Sunday, June 28, 2015

Conservatives and Climate Change

                    

(National Affairs)

The political debate over climate change has long resembled a contest to see which party can discredit itself more. Liberals have seized upon outlandishly improbable climate scenarios to urge drastic and immediate action. Former vice president Al Gore, a leading liberal voice on the subject, has compared global warming to "an asteroid colliding with the Earth and wreaking havoc." "Our food systems, our cities, our people and our very way of life developed within a stable range of climatic conditions on Earth," Gore has written. "Without immediate and decisive action, these favorable conditions on Earth could become a memory if we continue to make the climate crisis worse day after day after day." 
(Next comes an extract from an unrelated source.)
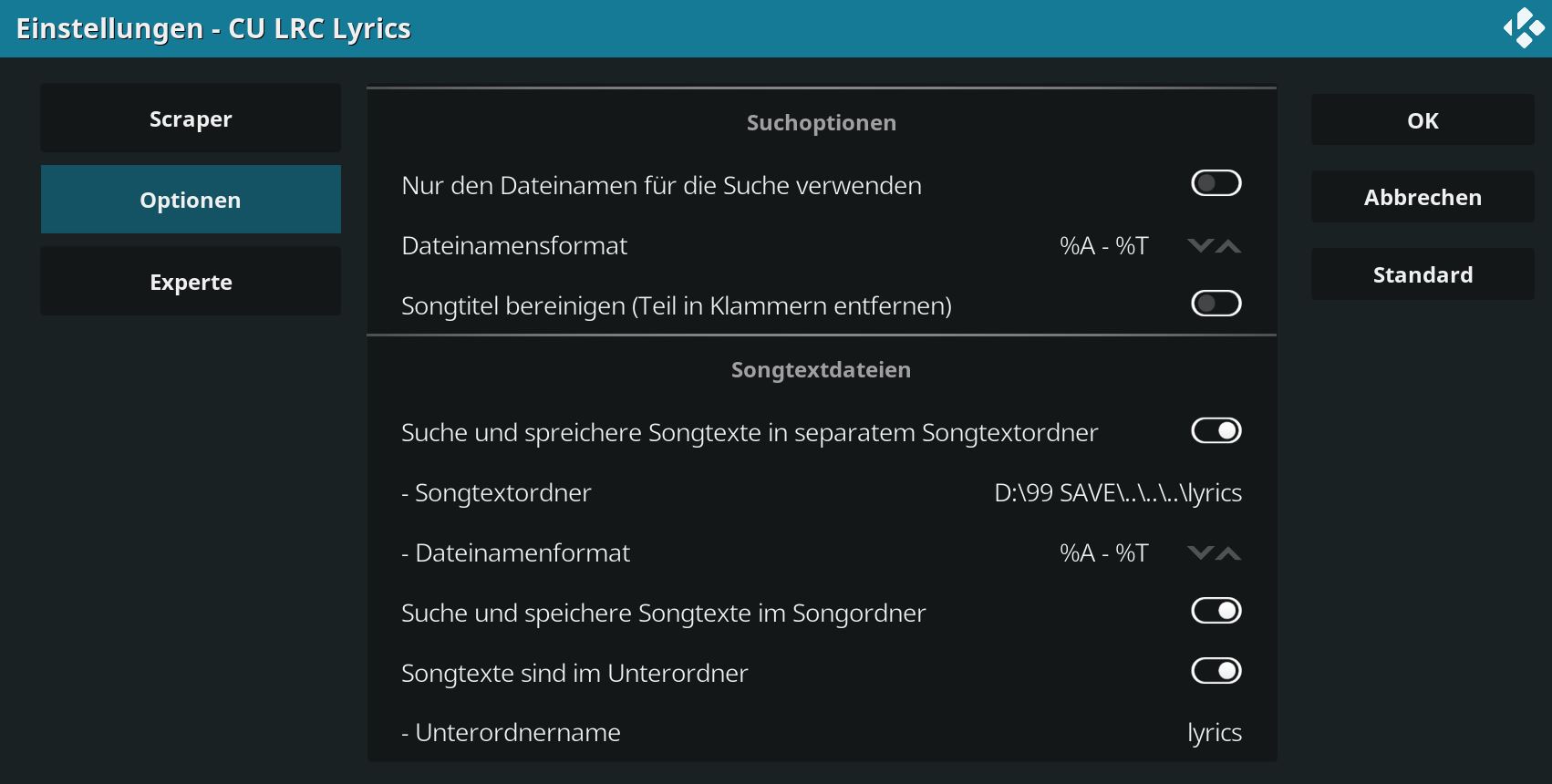Click down arrow for search Dateinamensformat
The truth is that the most authoritative, mainstream scientific predictions envision some serious, undesirable changes, but hardly the dystopia of Gore's imagination. Yet, as liberals have yelled that the sky is falling, conservatives have plugged their own ears not only to ludicrous exaggerations, but also to the available facts. Liberal alarmism could be countered with arguments and with constructive policy alternatives to the administrative power grabs that the left prefers. Instead, for years those conservatives with access to the biggest megaphones have announced that the science underlying global warming is somewhere between highly speculative and "the greatest hoax," to quote from the title of a book on the subject by Senator James Inhofe, a Republican with significant influence on climate matters. 

Many more Republicans are uncomfortable making accusations of corruption and conspiracy against so much of the scientific community, but they too have struggled to sustain an untenable position. Senate majority leader Mitch McConnell, House speaker John Boehner, presidential candidates Bobby Jindal and Marco Rubio, and rising star Senator Joni Ernst have all adopted the new talking point on the issue: "I'm not a scientist." This is an attempt to invoke ignorance in order to avoid embarrassment.